WORK REQUEST — Print verbatim the lines from the beginning of the entries through the line containing "The image size is (573, 918).", both ends included. Pictures should be left out.

Saved data entries:
—————
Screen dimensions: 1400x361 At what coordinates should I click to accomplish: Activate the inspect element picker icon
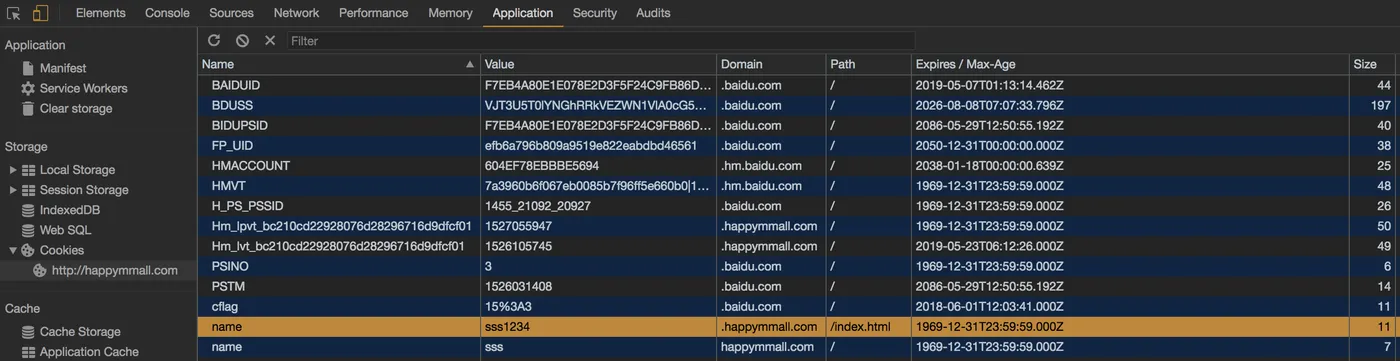point(15,13)
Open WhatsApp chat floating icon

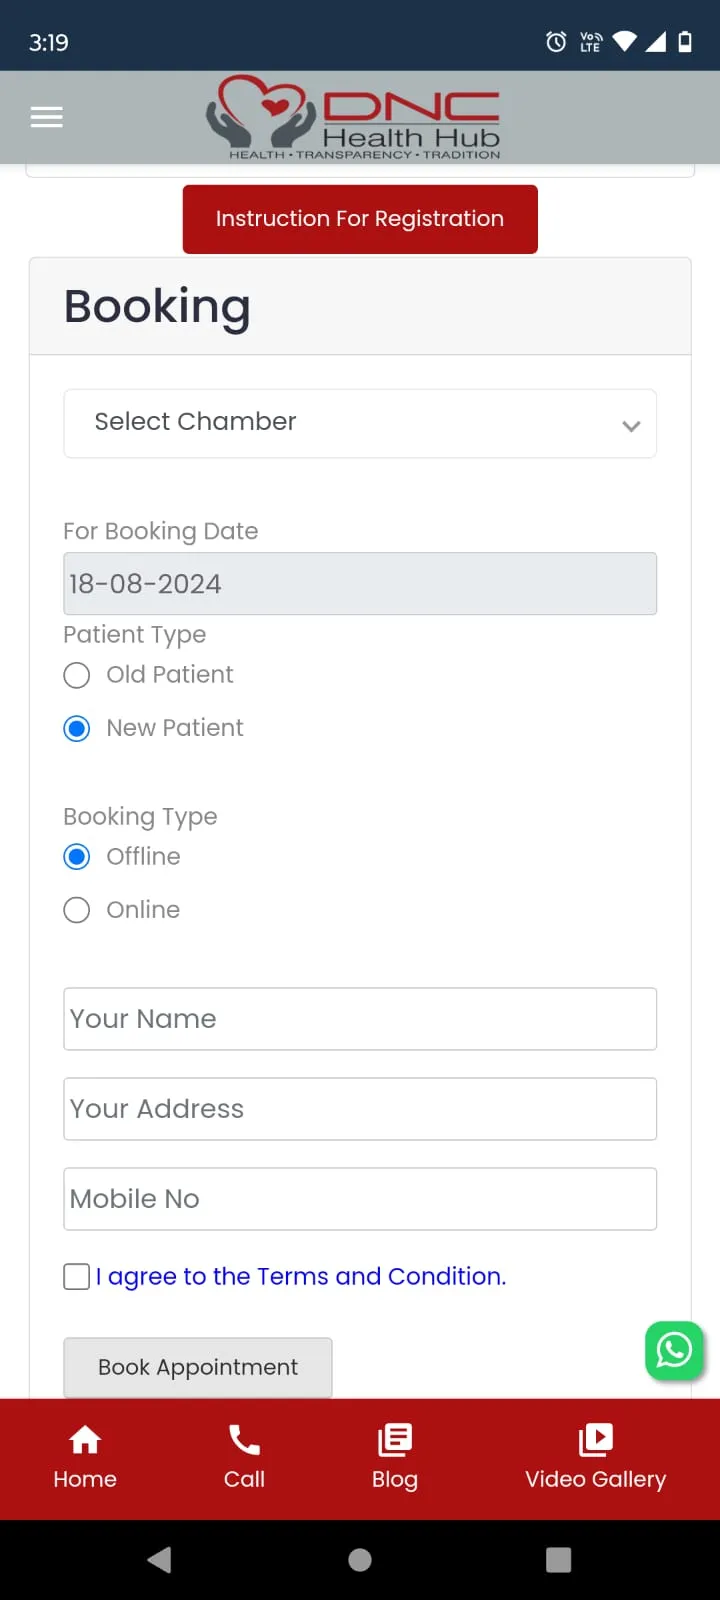[674, 1350]
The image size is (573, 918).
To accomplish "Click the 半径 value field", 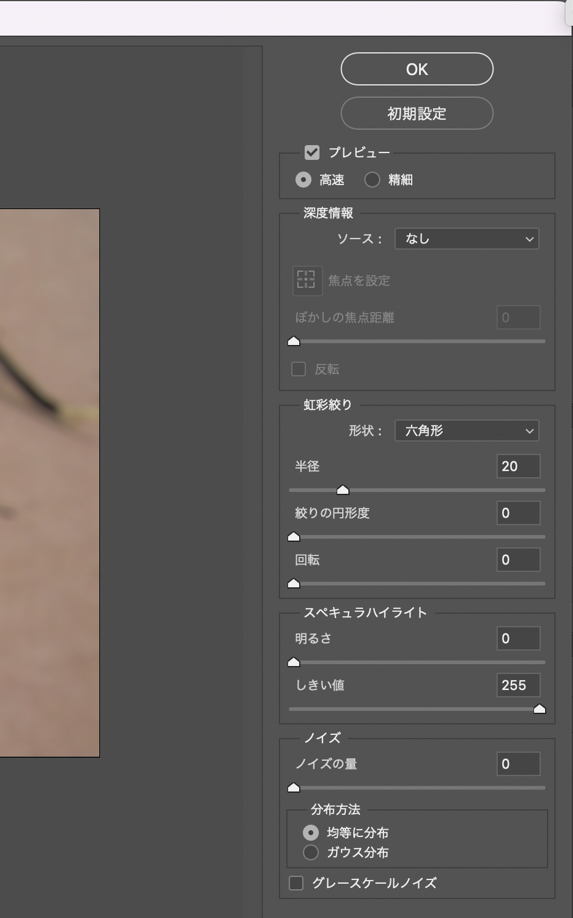I will [x=518, y=466].
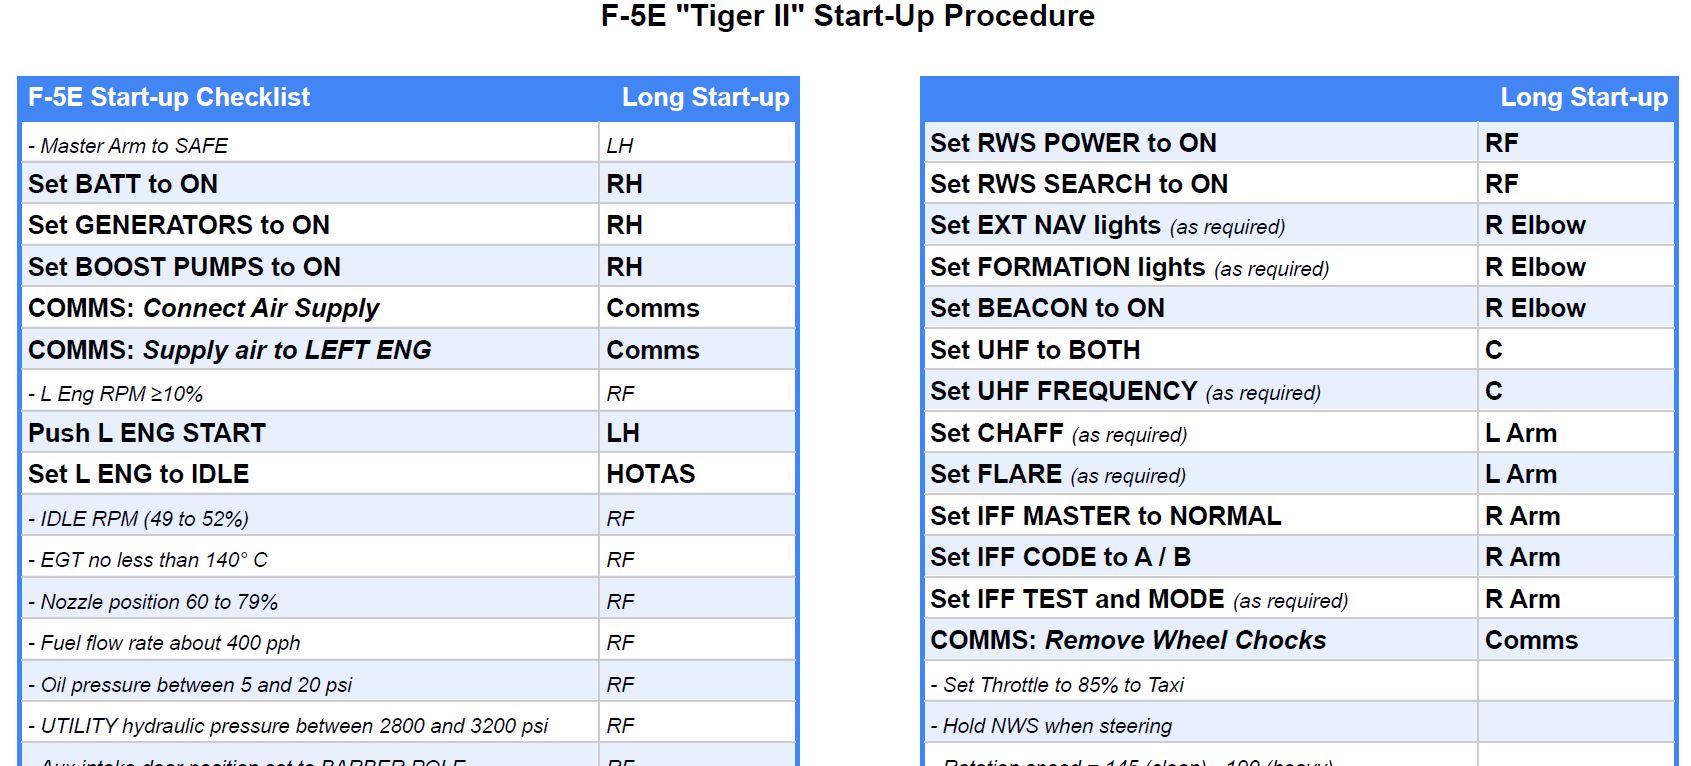Select 'Set UHF to BOTH' cell
This screenshot has width=1691, height=766.
point(1035,350)
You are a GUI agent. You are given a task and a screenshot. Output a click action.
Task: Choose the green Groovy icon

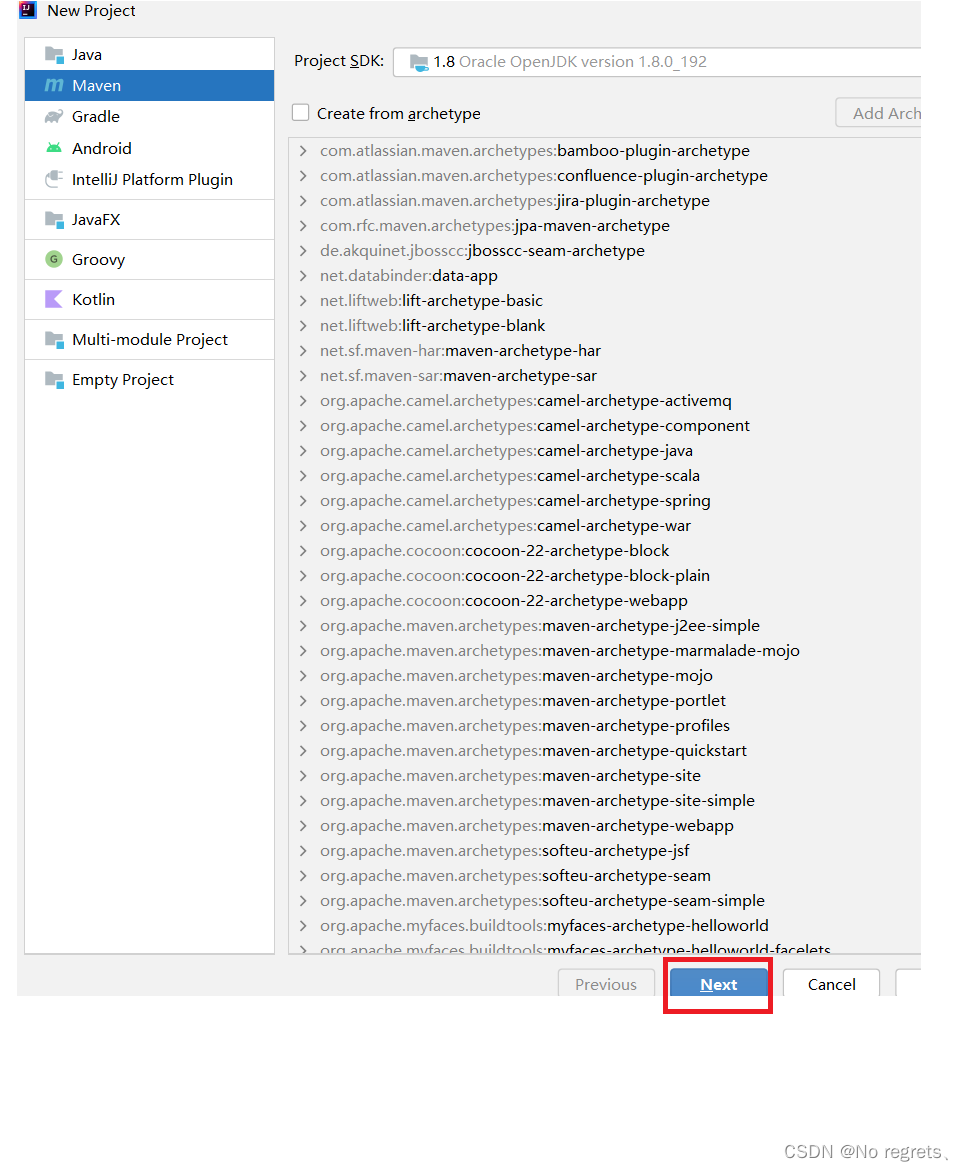54,260
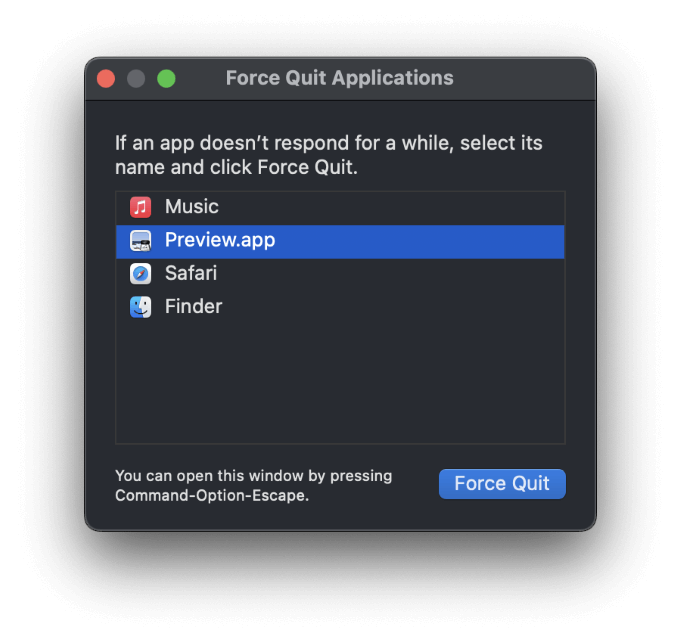Click the Finder face icon
The width and height of the screenshot is (681, 643).
click(140, 307)
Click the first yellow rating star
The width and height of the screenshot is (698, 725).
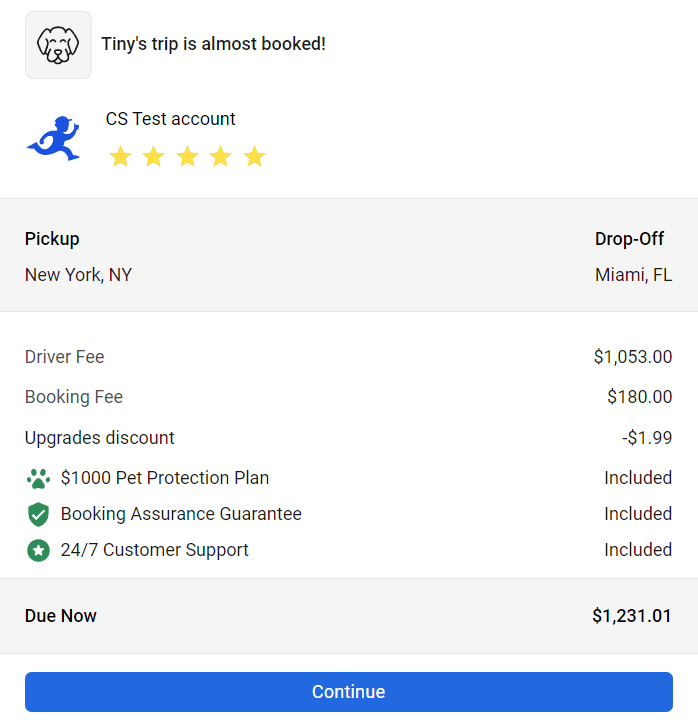click(120, 157)
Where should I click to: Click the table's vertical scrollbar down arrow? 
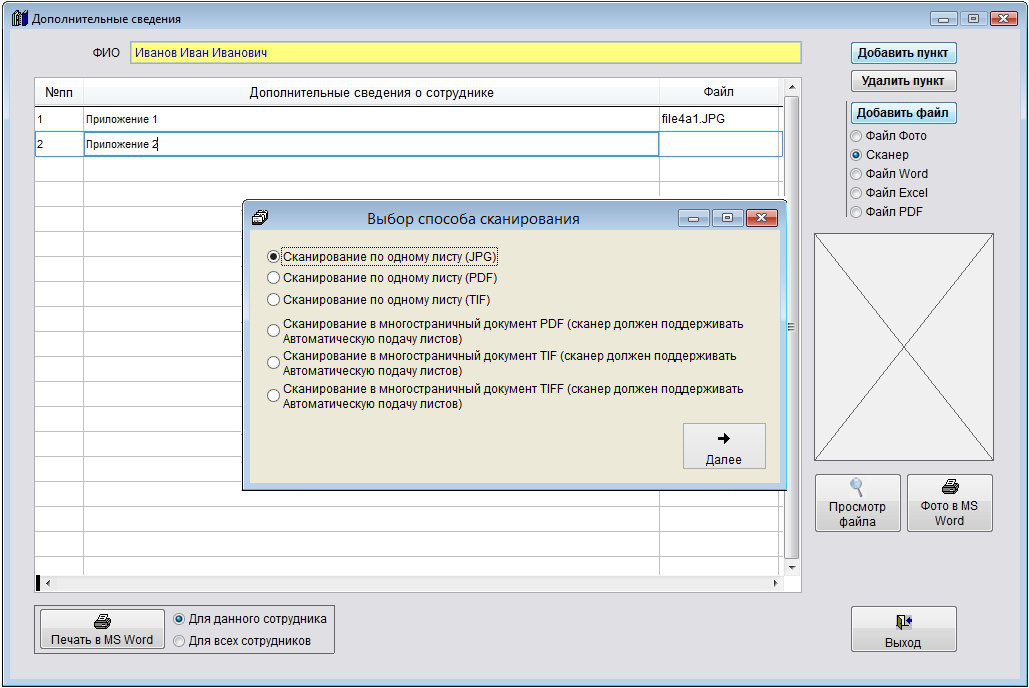coord(792,567)
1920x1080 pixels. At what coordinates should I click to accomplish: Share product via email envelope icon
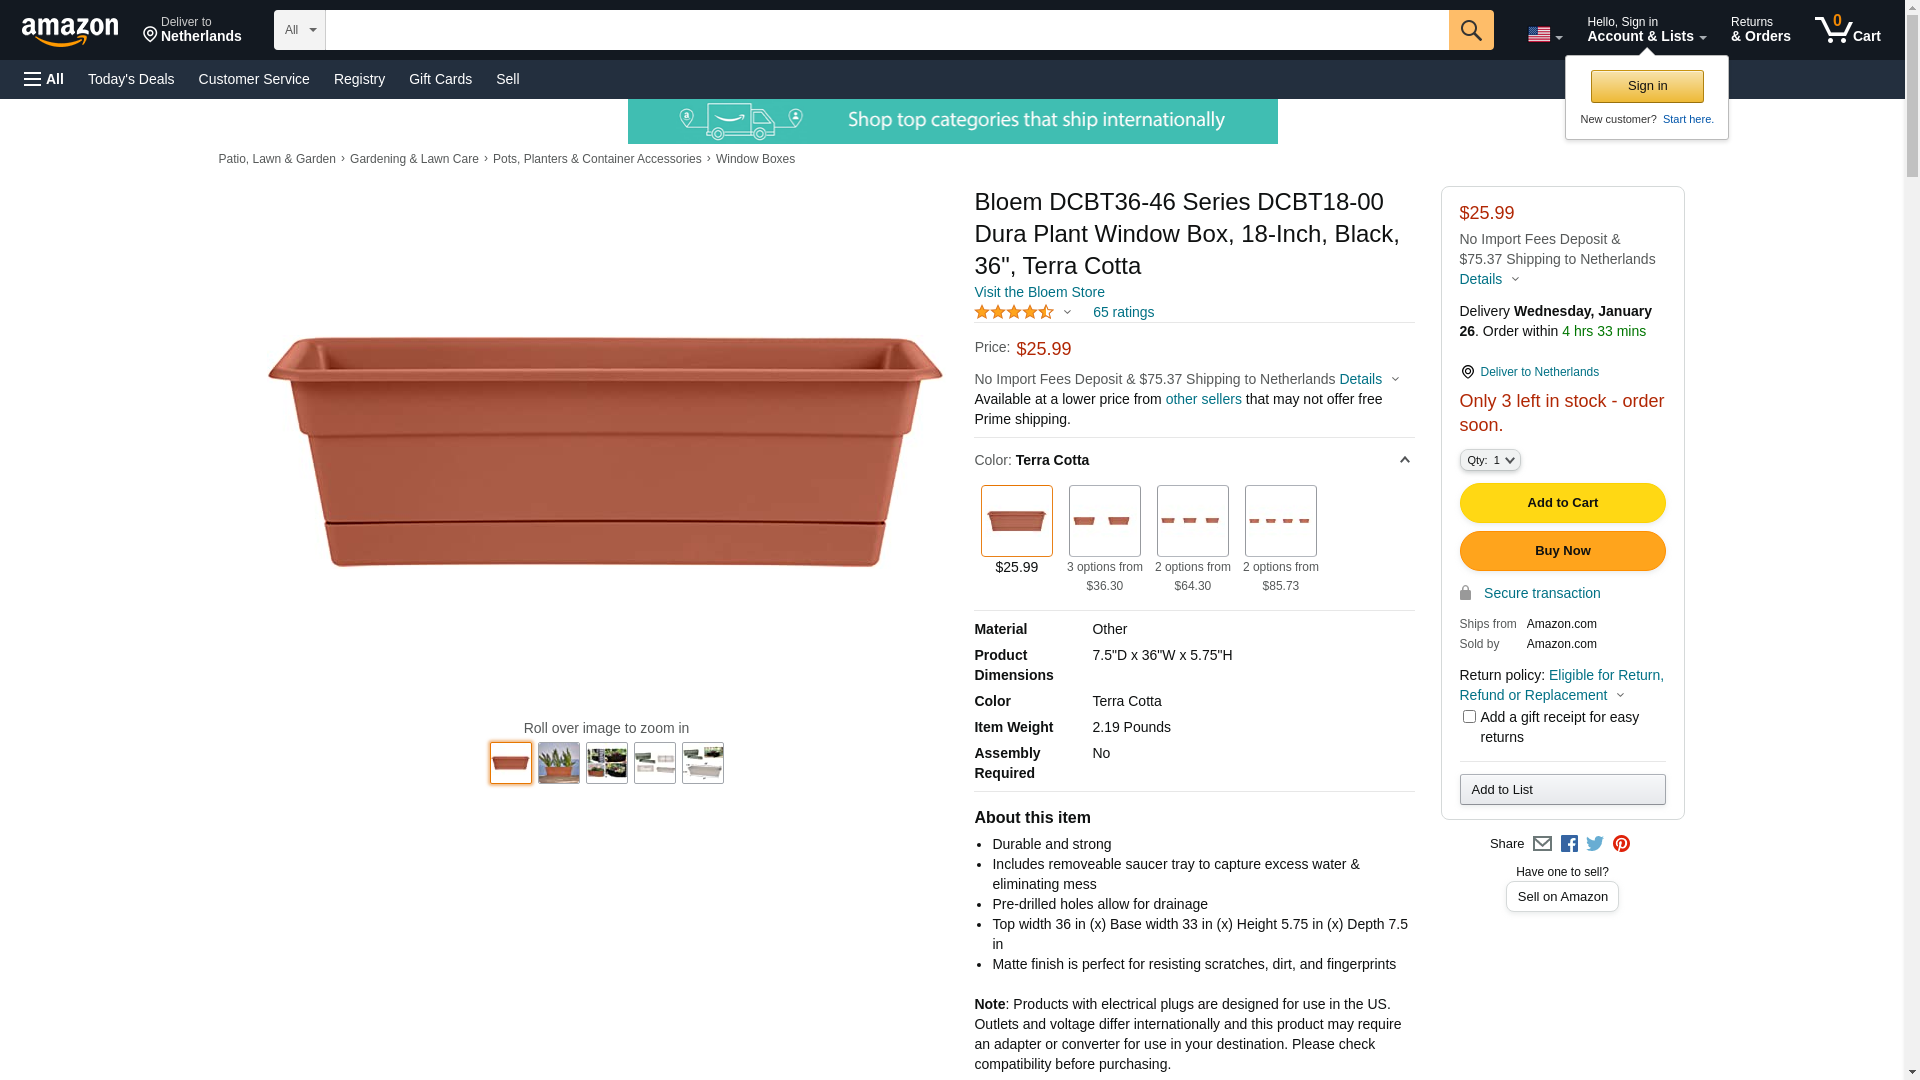pos(1542,844)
—————
ANSWER TO THIS PROBLEM —
Screen dimensions: 1400x361 At what coordinates should I click to accomplish: Activate the inspect element picker icon
point(15,13)
Open WhatsApp chat floating icon

[674, 1350]
The image size is (573, 918).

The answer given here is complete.